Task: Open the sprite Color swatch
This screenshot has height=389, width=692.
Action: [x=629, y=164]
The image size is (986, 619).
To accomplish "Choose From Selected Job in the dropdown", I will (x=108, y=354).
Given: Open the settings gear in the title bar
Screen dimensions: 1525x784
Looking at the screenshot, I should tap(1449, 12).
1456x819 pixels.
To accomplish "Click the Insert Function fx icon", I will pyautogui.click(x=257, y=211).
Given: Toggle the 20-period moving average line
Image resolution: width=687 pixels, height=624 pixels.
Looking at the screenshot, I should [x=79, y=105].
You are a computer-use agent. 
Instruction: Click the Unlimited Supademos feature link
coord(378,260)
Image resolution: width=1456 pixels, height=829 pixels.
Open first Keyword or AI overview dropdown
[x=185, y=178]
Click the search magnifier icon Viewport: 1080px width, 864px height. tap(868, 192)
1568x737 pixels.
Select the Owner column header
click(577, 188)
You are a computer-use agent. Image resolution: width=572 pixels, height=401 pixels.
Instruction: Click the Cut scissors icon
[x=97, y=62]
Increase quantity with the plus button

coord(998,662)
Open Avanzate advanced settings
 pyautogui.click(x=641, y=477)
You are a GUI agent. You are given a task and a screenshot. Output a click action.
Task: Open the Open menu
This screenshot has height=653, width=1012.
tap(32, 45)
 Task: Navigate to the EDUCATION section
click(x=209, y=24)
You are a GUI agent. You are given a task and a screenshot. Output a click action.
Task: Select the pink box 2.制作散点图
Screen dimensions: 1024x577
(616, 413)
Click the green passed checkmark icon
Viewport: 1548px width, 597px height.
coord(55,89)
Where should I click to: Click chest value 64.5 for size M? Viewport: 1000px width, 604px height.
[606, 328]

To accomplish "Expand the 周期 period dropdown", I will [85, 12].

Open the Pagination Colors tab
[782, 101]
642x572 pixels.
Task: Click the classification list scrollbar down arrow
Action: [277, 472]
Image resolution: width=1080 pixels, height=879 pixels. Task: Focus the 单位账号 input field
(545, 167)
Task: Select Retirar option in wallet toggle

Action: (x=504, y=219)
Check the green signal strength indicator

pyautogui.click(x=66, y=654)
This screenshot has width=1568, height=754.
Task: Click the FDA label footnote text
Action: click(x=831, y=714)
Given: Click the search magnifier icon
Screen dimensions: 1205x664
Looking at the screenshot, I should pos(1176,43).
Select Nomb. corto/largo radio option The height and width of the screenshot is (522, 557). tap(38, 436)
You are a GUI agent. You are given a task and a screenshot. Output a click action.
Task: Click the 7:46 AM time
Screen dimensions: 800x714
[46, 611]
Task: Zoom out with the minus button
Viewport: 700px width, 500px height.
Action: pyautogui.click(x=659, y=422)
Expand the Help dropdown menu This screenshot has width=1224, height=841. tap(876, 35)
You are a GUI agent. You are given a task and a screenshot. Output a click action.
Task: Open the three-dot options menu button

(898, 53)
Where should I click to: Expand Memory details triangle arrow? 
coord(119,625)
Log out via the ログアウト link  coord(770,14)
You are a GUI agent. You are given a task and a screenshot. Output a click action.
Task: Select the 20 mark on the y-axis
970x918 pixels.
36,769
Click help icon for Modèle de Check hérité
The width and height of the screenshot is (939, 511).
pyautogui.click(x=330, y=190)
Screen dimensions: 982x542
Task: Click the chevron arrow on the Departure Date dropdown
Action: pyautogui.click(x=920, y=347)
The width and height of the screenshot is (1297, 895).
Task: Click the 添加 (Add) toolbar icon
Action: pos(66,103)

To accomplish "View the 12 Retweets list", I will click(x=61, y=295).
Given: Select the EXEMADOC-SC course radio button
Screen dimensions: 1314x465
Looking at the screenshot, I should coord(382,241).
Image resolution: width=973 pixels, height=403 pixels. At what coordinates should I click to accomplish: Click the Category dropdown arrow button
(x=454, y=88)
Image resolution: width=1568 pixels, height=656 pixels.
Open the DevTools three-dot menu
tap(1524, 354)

§ Exercise objective
Rewrite the records between the lines holding "Click the green passed checkmark icon" and "Action: (x=504, y=219)", inclusive, switching "Viewport" to "Window" and leaving everything else unchanged.

§ Result of the task
Click the green passed checkmark icon
Window: 1548px width, 597px height.
coord(55,89)
Where should I click to: Click chest value 64.5 for size M? Window: 1000px width, 604px height.
[606, 328]

To accomplish "Expand the 周期 period dropdown", I will [85, 12].

Open the Pagination Colors tab
[782, 101]
642x572 pixels.
Task: Click the classification list scrollbar down arrow
Action: [277, 472]
Image resolution: width=1080 pixels, height=879 pixels. Task: Focus the 单位账号 input field
(545, 167)
Task: Select Retirar option in wallet toggle

Action: (x=504, y=219)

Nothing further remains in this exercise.